## [Excerpted data]
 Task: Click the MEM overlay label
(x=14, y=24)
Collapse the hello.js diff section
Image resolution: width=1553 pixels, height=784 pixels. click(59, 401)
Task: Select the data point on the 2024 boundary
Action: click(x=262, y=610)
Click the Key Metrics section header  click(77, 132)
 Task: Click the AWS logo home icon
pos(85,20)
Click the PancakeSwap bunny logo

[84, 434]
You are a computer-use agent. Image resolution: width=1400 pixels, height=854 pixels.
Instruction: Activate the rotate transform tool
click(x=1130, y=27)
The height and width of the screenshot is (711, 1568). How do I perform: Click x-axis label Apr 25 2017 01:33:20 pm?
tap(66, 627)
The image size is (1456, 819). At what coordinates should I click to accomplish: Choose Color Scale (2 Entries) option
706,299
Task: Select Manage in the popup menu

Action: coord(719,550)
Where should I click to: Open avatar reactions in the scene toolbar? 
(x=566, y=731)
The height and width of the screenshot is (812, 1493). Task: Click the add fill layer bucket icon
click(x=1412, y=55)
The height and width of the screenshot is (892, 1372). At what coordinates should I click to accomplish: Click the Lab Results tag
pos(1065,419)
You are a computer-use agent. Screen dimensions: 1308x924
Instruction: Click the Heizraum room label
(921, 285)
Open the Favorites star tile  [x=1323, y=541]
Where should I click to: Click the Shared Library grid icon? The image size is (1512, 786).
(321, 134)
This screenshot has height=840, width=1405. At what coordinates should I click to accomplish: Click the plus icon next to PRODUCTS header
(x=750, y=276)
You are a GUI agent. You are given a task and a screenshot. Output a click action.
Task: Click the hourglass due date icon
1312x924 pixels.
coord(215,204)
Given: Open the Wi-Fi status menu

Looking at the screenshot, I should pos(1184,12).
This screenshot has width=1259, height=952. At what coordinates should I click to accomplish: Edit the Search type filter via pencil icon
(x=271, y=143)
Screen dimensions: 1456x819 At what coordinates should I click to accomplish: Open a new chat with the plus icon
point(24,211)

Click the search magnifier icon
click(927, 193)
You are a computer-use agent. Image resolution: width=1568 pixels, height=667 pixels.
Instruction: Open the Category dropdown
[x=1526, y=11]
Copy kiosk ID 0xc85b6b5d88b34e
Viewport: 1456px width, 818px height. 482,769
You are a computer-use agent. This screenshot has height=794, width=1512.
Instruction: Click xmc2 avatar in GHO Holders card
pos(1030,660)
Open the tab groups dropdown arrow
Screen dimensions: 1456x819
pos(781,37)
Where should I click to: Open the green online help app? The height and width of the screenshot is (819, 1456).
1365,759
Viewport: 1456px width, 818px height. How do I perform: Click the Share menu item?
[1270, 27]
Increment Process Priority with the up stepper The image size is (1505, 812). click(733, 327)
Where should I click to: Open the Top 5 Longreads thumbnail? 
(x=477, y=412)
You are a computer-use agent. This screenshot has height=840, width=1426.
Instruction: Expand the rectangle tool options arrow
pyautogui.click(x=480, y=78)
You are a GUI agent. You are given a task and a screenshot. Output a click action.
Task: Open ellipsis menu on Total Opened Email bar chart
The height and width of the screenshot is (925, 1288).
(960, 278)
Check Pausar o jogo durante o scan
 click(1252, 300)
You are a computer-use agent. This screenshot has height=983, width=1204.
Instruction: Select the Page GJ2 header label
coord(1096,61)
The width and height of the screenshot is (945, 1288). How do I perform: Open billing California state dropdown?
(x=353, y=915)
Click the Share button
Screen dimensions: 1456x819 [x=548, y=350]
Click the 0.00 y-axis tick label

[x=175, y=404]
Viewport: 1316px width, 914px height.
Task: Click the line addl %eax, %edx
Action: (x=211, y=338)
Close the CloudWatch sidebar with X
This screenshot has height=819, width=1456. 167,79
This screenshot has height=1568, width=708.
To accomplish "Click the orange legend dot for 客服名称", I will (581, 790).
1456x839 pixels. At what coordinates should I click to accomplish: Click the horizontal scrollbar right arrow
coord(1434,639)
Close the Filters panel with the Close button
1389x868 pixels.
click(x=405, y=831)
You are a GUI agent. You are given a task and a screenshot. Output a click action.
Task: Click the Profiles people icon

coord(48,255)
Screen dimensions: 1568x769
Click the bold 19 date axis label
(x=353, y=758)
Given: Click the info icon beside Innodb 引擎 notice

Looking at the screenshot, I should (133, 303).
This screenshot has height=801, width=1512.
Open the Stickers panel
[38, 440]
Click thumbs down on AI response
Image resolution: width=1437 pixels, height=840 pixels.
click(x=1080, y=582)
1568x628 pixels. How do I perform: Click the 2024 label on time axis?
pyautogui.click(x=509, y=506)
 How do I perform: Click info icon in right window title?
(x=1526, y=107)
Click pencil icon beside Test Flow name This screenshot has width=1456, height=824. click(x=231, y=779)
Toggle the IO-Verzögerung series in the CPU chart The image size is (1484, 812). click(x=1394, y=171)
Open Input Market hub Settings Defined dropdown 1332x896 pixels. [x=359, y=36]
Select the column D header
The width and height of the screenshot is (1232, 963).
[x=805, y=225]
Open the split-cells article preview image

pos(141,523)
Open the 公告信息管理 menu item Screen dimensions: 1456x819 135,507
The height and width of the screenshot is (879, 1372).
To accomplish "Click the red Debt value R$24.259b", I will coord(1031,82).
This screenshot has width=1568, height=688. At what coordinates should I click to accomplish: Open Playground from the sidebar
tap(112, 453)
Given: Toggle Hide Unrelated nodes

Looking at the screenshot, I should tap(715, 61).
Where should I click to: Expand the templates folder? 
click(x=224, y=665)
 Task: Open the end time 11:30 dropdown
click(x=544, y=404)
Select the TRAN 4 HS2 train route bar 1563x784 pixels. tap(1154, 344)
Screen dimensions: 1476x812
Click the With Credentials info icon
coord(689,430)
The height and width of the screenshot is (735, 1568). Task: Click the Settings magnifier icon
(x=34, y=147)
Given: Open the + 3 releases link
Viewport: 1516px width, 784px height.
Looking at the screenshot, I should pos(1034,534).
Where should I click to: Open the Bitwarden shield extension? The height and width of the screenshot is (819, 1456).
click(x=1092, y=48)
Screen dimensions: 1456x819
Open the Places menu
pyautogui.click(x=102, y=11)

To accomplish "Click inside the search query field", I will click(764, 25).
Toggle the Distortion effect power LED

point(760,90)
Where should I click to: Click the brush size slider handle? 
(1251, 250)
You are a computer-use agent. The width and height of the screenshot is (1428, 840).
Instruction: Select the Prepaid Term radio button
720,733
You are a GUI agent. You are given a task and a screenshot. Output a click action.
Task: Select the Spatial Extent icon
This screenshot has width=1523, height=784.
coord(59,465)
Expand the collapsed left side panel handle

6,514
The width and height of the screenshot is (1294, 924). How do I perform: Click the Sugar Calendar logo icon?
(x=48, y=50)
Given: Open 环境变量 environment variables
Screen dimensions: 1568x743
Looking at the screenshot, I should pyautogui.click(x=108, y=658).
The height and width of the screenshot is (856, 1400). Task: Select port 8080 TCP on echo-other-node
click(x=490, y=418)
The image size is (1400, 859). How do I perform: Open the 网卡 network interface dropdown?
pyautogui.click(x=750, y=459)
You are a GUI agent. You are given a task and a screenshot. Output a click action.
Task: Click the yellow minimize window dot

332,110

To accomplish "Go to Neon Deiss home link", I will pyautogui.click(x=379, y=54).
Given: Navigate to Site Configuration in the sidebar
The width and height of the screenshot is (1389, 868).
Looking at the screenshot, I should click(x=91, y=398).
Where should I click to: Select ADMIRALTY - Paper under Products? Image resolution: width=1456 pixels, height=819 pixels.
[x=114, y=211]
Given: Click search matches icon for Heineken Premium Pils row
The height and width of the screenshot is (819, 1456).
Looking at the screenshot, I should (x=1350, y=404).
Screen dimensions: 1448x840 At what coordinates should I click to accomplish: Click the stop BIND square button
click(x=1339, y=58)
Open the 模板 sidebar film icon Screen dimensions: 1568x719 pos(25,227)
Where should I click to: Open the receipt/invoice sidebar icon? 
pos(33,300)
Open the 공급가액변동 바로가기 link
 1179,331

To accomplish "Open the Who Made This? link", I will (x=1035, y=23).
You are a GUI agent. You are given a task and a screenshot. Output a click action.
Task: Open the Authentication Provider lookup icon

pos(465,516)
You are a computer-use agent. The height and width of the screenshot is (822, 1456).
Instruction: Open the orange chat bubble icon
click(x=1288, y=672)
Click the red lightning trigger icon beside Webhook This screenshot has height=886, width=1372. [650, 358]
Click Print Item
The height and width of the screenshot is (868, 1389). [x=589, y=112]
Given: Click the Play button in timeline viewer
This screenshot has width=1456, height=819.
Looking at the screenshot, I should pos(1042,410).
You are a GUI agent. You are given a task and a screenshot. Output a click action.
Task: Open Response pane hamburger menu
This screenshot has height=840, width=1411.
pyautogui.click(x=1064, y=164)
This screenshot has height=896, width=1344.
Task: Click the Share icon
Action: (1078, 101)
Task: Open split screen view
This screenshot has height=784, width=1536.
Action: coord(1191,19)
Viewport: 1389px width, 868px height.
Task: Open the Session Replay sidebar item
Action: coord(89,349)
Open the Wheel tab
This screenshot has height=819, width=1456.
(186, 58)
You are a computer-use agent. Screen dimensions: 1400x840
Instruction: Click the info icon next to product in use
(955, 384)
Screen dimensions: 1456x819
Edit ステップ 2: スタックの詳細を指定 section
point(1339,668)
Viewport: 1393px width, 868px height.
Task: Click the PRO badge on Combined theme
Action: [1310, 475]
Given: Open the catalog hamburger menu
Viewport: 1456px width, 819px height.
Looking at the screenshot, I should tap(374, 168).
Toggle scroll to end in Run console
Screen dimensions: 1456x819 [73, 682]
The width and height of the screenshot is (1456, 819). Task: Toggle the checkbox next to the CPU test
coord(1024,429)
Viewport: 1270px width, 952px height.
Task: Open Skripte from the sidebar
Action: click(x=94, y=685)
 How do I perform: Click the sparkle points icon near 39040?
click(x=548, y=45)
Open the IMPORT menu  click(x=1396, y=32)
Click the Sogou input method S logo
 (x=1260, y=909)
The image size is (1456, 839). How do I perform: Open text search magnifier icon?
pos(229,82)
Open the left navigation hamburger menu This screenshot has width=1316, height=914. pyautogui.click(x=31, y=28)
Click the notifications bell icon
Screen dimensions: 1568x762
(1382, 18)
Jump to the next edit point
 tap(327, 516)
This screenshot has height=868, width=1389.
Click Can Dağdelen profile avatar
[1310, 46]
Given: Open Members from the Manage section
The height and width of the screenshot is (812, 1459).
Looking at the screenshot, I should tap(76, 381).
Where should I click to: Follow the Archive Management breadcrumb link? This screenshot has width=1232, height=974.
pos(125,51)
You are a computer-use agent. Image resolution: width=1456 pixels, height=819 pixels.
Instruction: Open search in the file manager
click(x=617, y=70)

## [Activity]
Give back, exactly as written, the stretch from the line with "has height=983, width=1204." through the line with "Toggle the IO-Verzögerung", and no other lines from the records above.

## [Output below]
You are a computer-use agent. This screenshot has height=983, width=1204.
Instruction: Select the Page GJ2 header label
coord(1096,61)
The width and height of the screenshot is (945, 1288). How do I perform: Open billing California state dropdown?
(x=353, y=915)
Click the Share button
Screen dimensions: 1456x819 [x=548, y=350]
Click the 0.00 y-axis tick label

[x=175, y=404]
Viewport: 1316px width, 914px height.
Task: Click the line addl %eax, %edx
Action: (x=211, y=338)
Close the CloudWatch sidebar with X
This screenshot has height=819, width=1456. 167,79
This screenshot has height=1568, width=708.
To accomplish "Click the orange legend dot for 客服名称", I will (581, 790).
1456x839 pixels. At what coordinates should I click to accomplish: Click the horizontal scrollbar right arrow
coord(1434,639)
Close the Filters panel with the Close button
1389x868 pixels.
click(x=405, y=831)
You are a GUI agent. You are given a task and a screenshot. Output a click action.
Task: Click the Profiles people icon

coord(48,255)
Screen dimensions: 1568x769
Click the bold 19 date axis label
(x=353, y=758)
Given: Click the info icon beside Innodb 引擎 notice

Looking at the screenshot, I should (133, 303).
This screenshot has height=801, width=1512.
Open the Stickers panel
[38, 440]
Click thumbs down on AI response
Image resolution: width=1437 pixels, height=840 pixels.
click(x=1080, y=582)
1568x628 pixels. How do I perform: Click the 2024 label on time axis?
pyautogui.click(x=509, y=506)
 How do I perform: Click info icon in right window title?
(x=1526, y=107)
Click pencil icon beside Test Flow name This screenshot has width=1456, height=824. click(x=231, y=779)
Toggle the IO-Verzögerung series in the CPU chart The image size is (1484, 812). click(x=1394, y=171)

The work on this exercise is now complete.